Thursday, 5 April 2012

High old times in the rainforest lead on to stellar career for JCU academic

Prof. Bill Laurance
Last month JCU Distinguished Research Professor, William (Bill) Laurance was awarded the prestigious 2012 Heineken Prize for Environmental Science by the Royal Netherlands Academy of Arts and Science, in recognition of his research into the effects of habitat fragmentation, deforestation, hunting and fire on the Amazon region.

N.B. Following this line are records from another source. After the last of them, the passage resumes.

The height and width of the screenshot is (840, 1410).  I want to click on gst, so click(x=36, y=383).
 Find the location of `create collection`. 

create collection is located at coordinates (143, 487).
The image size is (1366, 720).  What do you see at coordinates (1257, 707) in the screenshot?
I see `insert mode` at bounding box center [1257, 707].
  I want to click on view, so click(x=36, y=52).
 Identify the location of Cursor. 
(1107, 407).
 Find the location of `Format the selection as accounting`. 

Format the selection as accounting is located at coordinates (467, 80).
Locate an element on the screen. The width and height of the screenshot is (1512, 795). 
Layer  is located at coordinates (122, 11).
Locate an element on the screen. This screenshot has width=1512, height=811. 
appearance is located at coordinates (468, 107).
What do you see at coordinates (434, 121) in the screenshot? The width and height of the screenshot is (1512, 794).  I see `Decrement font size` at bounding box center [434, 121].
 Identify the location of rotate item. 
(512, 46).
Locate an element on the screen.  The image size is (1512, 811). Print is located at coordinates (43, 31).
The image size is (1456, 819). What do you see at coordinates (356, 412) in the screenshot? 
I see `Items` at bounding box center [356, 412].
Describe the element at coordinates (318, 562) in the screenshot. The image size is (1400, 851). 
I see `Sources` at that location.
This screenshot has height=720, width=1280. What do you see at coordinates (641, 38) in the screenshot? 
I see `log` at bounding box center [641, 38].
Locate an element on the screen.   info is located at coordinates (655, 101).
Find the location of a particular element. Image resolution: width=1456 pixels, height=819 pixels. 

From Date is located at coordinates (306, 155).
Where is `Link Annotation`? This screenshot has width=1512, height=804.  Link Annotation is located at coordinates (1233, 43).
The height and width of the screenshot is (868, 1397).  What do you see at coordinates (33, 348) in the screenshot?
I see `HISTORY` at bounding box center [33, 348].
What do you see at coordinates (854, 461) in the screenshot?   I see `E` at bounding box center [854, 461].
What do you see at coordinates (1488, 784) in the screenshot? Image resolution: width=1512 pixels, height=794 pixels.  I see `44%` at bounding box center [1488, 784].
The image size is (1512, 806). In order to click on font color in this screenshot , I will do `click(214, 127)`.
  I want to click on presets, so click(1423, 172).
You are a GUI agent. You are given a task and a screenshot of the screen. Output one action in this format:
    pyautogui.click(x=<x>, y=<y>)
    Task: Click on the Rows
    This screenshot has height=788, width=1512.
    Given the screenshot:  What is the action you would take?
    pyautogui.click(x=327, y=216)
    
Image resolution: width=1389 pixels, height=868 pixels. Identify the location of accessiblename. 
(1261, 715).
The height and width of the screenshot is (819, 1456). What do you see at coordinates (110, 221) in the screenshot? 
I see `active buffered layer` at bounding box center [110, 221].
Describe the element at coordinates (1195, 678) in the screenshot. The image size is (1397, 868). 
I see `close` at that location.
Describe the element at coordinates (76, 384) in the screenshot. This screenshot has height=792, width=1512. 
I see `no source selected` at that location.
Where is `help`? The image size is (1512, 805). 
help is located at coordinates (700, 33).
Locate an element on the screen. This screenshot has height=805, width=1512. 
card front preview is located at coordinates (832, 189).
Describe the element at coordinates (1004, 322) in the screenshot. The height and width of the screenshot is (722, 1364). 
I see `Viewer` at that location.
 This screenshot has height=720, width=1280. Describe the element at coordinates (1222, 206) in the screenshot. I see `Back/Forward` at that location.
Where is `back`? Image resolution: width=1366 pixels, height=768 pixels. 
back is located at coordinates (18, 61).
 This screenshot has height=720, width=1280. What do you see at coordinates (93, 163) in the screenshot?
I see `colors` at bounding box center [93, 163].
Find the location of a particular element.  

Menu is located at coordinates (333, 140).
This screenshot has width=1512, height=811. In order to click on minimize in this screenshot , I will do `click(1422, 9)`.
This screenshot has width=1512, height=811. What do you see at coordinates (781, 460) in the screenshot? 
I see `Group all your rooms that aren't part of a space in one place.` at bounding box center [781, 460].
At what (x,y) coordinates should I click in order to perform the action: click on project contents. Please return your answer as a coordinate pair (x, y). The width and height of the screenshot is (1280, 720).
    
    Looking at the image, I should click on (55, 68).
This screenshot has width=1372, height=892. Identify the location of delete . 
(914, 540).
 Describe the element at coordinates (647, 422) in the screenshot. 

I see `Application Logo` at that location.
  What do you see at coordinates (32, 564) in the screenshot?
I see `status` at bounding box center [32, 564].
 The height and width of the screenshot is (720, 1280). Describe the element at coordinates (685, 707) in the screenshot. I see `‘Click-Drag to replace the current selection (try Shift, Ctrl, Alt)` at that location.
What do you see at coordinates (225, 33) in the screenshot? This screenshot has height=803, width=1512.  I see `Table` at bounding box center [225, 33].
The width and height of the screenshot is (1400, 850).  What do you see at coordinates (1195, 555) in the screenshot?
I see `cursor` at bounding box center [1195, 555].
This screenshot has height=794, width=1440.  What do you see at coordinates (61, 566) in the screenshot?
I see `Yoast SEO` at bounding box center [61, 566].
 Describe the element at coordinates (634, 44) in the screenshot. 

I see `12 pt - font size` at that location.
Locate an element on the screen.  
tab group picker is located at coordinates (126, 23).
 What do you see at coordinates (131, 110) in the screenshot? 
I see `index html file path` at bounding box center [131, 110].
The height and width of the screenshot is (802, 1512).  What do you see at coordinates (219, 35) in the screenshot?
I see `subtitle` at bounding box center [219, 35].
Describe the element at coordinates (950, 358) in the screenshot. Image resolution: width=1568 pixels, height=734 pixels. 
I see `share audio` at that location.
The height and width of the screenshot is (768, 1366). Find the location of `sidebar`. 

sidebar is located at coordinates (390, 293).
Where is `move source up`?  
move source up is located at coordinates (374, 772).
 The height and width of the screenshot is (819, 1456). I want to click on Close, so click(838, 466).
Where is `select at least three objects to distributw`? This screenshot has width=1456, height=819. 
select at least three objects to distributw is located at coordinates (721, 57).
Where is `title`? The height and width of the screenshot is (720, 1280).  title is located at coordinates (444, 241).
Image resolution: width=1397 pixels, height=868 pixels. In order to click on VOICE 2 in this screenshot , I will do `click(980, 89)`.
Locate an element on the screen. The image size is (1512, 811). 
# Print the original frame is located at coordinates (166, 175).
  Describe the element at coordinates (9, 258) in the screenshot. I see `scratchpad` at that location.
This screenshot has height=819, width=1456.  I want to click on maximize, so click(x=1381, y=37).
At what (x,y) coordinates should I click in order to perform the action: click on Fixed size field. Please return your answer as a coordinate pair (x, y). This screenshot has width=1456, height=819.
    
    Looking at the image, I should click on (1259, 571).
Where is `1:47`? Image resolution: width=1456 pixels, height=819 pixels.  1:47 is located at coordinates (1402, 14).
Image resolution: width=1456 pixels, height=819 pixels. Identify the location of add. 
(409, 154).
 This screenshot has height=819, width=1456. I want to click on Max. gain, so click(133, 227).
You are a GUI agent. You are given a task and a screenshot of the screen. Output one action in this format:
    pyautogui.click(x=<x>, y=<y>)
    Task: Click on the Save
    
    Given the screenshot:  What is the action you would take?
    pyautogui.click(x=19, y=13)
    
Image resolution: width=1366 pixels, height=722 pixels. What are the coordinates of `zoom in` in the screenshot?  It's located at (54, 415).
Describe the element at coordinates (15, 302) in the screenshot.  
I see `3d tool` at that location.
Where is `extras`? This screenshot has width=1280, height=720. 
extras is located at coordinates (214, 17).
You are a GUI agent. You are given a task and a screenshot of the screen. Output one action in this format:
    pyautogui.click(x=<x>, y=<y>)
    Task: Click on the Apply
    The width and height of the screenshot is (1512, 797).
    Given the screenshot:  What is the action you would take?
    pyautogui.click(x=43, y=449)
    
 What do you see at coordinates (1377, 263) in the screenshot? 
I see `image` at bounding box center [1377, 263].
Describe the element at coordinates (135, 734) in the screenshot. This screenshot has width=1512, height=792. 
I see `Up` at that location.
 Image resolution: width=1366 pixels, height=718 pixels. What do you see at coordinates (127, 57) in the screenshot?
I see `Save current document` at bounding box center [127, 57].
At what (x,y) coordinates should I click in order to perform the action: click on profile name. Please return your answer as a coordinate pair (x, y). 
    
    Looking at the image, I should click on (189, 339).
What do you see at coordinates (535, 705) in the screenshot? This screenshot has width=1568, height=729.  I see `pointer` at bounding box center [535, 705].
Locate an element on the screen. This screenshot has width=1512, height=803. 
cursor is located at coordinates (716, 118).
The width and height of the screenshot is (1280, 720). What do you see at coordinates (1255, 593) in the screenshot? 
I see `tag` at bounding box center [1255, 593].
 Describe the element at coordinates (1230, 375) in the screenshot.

Professor Laurance has had an illustrious career as a researcher and science communicator in the United States and Australia, playing a major role in the debate over the future of South American rainforests. He is a worthy recipient of a prize previously awarded to figures such as James Lovelock, the originator of Gaia theory, and Paul Ehrlich, renowned population and evolutionary biologist. But arguably it all began right here in North Queensland where, in the mid-1980s, Bill spent “eighteen unforgettable months” doing field research for his PhD. It was a tumultuous time when moves to have the Wet Tropics placed on the World Heritage list saw communities torn apart and battles raging between greenies and loggers, and the Queensland and federal governments. Bill’s lively, engaging and often hilarious account of his experiences, as he tried to stay out of trouble while keeping his research on track, is told in his memoir, Stinging trees and wait-a-whiles: Confessions of a rainforest biologist, which is held in the North Queensland collection.